I was so lucky, in so many ways. I was the first person in my family to achieve tertiary education, which was a milestone in itself. Both my parents are easily capable of the necessary academic skills but neither had the opportunity: my father lacked the encouragement and the cash, and my mother lacked the chance because she was a girl and would get married so in the meantime she was allowed to go to Secretarial School. I had the encouragement and the opportunity, but I was in a woeful state when I got to Oxford. I'd been so traumatised in secondary school that I was suicidal and terrified, and I made a pact with myself that if I didn't manage to make friends in the first term I could always kill myself over the Christmas holidays... Ironically my tactic for overcoming my terror at going somewhere new and meeting lots of strangers solved the problem for me: I took a kettle and some mugs with me and operated a sort of open-house for fellow undergraduates in need of tea, and I took off my glasses which meant I could see no-one clearly and consequently smiled inanely for the whole of my first term which apparently endeared me to everyone. Success!
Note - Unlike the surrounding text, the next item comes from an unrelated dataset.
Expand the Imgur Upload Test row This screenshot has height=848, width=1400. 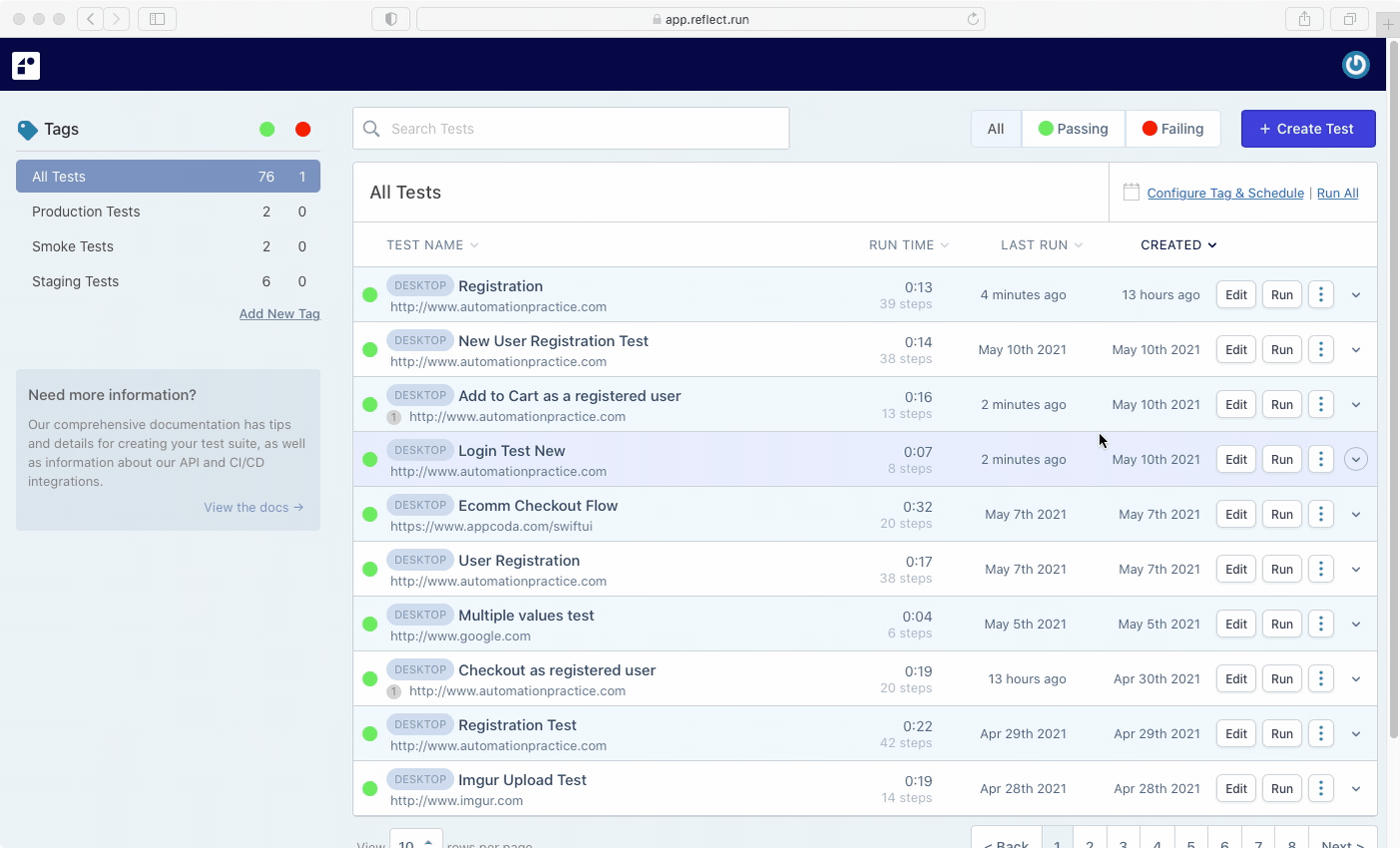tap(1355, 788)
I've been thinking about Oxford a lot recently, wondering if I can manage to spend the first Friday of my UK trip there as my alma mater offers alumni accommodation in college and a seat at the Senior table for dinner. Reading the articles while darling daughter was swimming this afternoon made me feel so nostalgic. I feel very tenderly towards my 18-year old self, equipped with two pairs of blue jeans, two men's lambswool V-neck jumpers, a pair of purple suede Doc Marten boots and a red china tea service, who turned up on that first weekend at Oxford and tentatively set herself up in a surprisingly large room in Deneke East wing in LMH. I still have my Bodleian library card and a photo of this 'other' self, shockingly young and naive. A few months later I was rowing for the College, working for the student Samaritans service and potting shots on the pool tables of Oxford's Working Men's Clubs. I did very little work and was lucky to get out with the Second Class degree that I managed, but I had a fantastic time and I loved my subject. What more could I have asked for?

1 comment:

  1. Holy Moses, Woman! You went to Oxford????? I am wholly impressed!